Venimos oyendo desde hace tiempo en España la llamada a una “regeneración democrática” de nuestro sistema político. En 1993, Felipe González después de diez años de mayoría absoluta, habló de un necesario “impulso democrático”. En 1996 José María Aznar pidió una “Segunda transición” que recuperase el espíritu democrático de la primera; y poco después, nos dijo: “voy a convertir la democracia española en una de las mejores del mundo”. Y en 2004, en el mismísimo discurso de investidura, Rodríguez Zapatero, afirmó: “haré de España una democracia ejemplar… El poder no me va a cambiar”.
La verdad es que el poder ha cambiado a todos los Presidentes, pero aquí no ha cambiado nada y es patente –y creciente- la decepción de la gente con los políticos. La estima que el pueblo siente por ellos, por los partidos y por la política, desciende una y otra vez en las encuestas hasta niveles preocupantes. Y lo ocurrido estos últimos días en la Puerta del Sol de Madrid, en medio de su desorden y su caos, refleja una realidad subyacente de la que los dirigentes políticos deben tomar nota. Así no podemos seguir.

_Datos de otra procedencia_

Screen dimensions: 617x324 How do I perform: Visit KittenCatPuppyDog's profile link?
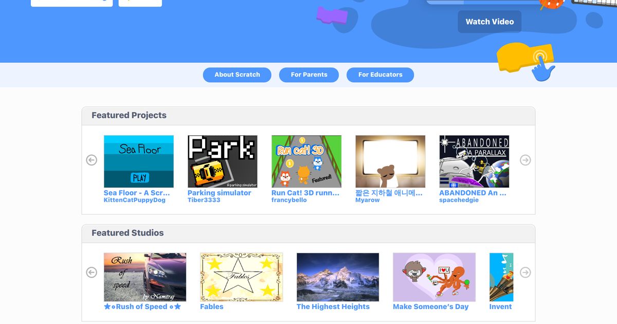coord(134,200)
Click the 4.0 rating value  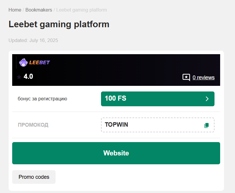pyautogui.click(x=28, y=77)
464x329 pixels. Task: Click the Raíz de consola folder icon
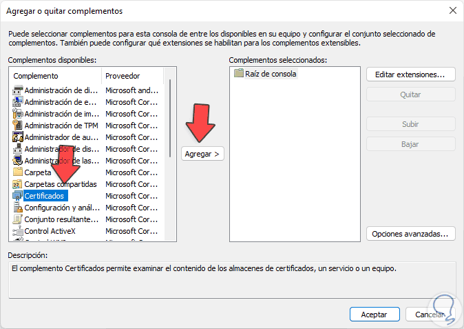[x=239, y=73]
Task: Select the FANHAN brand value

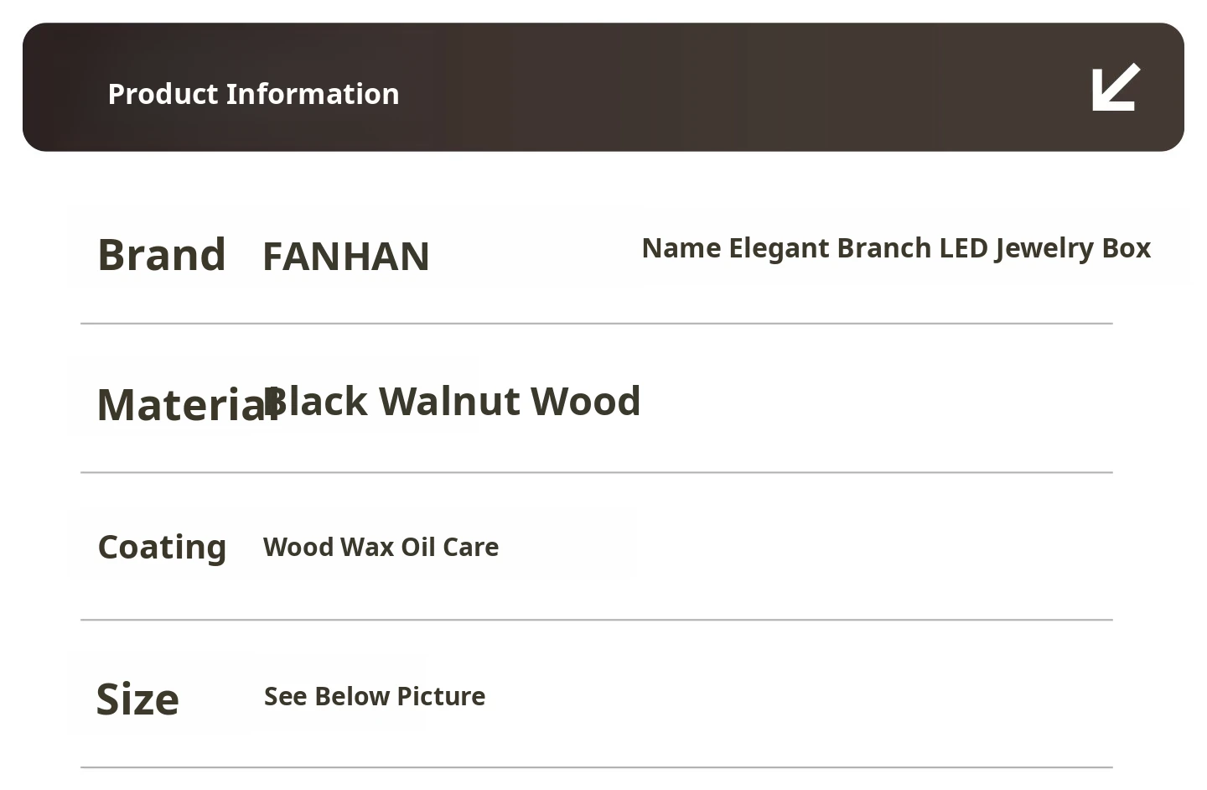Action: pos(345,257)
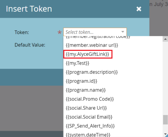Click the Default Value label
Viewport: 168px width, 137px height.
coord(30,45)
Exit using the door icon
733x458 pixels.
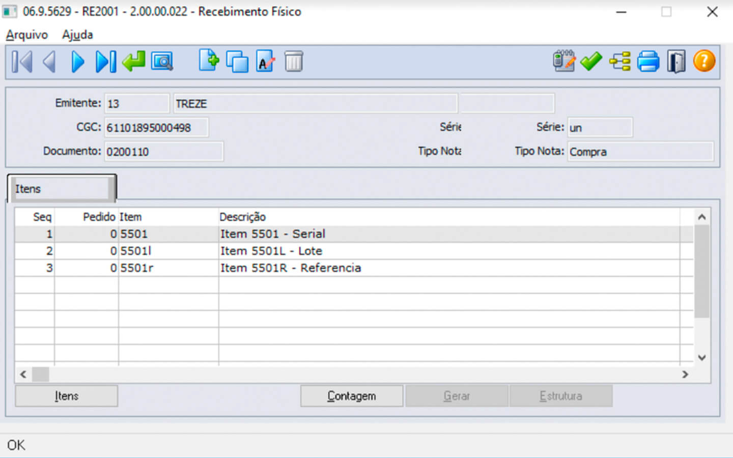[676, 62]
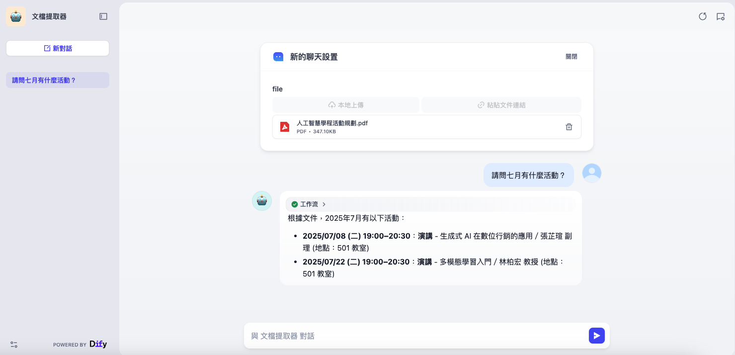Click the blue chat settings bubble icon
The image size is (735, 355).
(278, 57)
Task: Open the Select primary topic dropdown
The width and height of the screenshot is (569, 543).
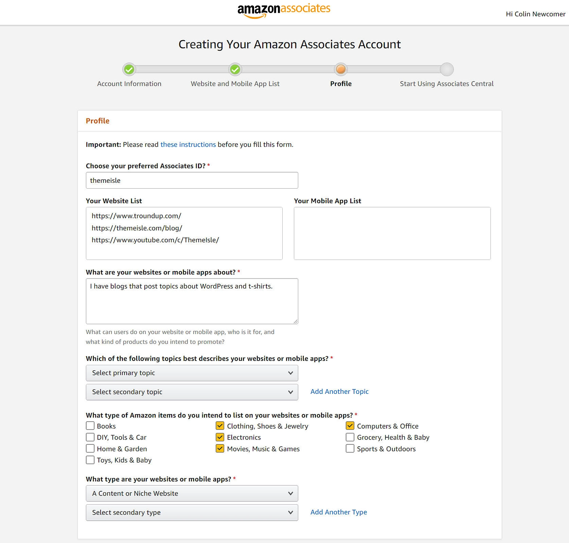Action: [192, 373]
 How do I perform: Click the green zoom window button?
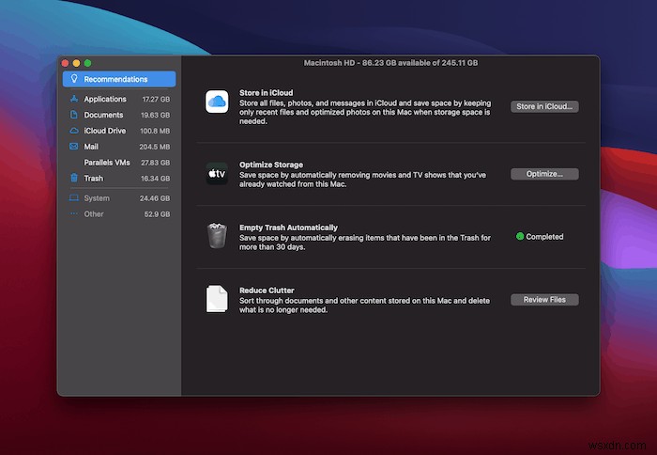[x=87, y=63]
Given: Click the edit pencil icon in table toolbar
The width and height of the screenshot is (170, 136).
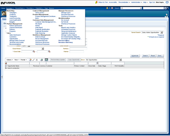Looking at the screenshot, I should [33, 60].
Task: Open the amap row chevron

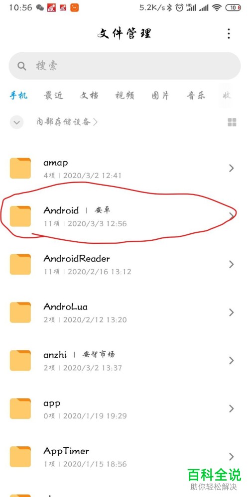Action: click(232, 168)
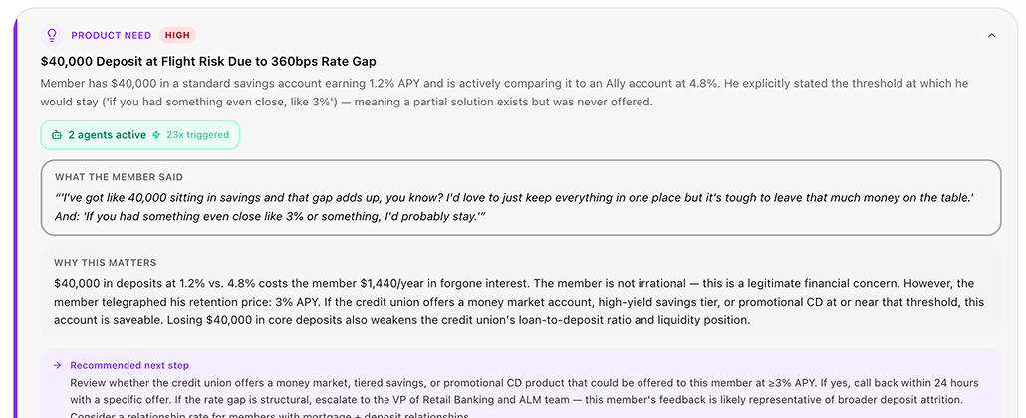The height and width of the screenshot is (418, 1026).
Task: Click the italic member quote text
Action: tap(513, 207)
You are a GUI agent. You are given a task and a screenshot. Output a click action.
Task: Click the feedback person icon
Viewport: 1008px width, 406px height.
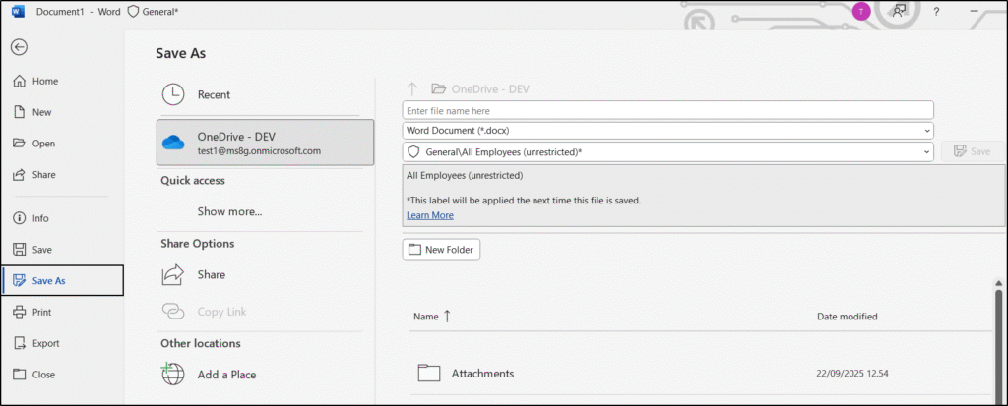tap(898, 12)
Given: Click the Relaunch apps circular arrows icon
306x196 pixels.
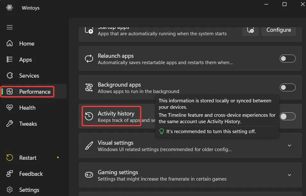Looking at the screenshot, I should point(89,59).
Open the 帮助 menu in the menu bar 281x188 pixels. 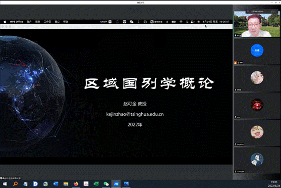click(x=65, y=22)
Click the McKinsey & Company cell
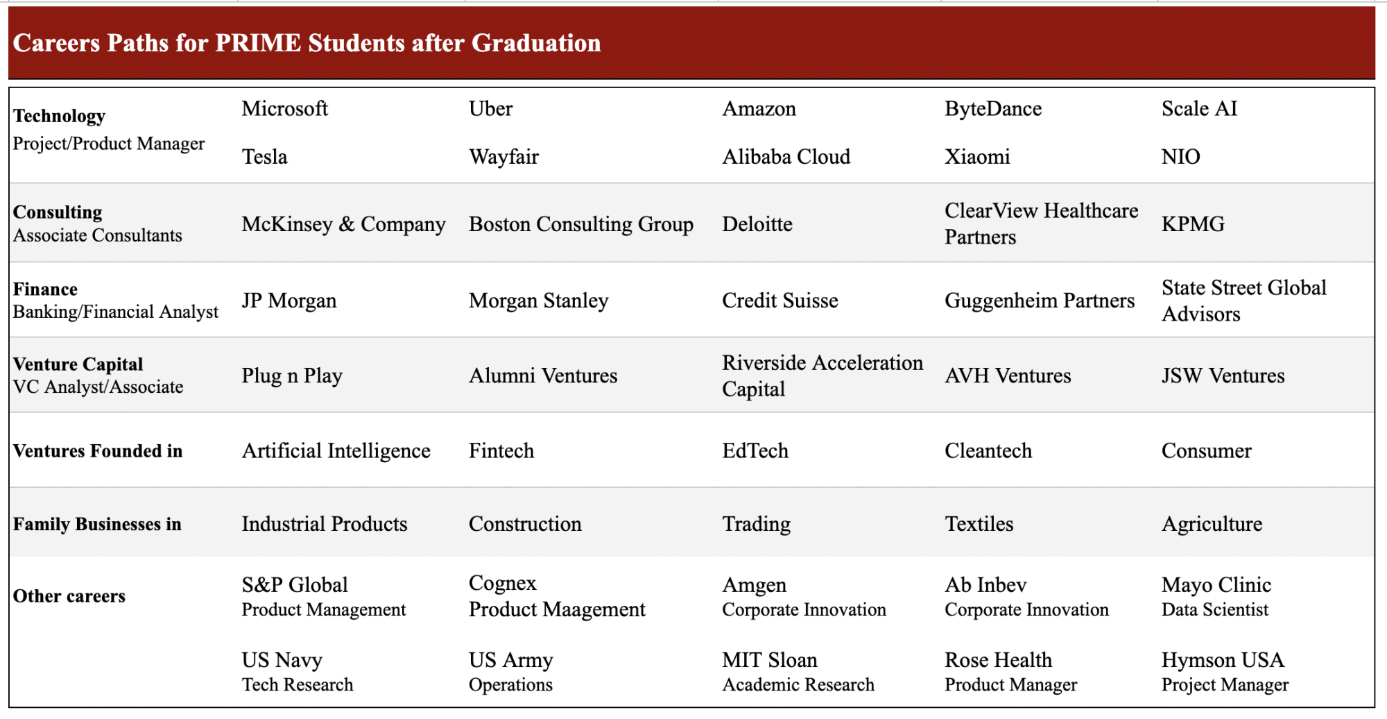 click(x=343, y=224)
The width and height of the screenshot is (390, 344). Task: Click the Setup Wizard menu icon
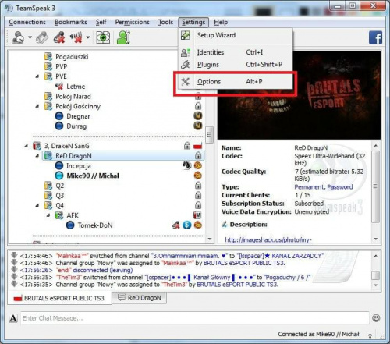click(x=186, y=35)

Y es que vivimos en una democracia falseada. Es falsa “la estructura y funcionamiento democrático de los partidos” (que pide el artículo 6 de la Constitución), es falsa la división de poderes, es falsa la independencia del poder judicial, incluido el propio Tribunal Constitucional cuya acción se ve mediatizada (o bloqueada) por los políticos; y son invadidas por los partidos las instituciones reguladoras de la economía, supuestamente independientes. En España, hoy, los partidos políticos lo invaden todo, no sólo las Instituciones públicas, que debían respetar, sino también las privadas como Cámaras de Comercio, Cajas de Ahorros, Instituciones Feriales, Museos y Hospitales y tantas otras.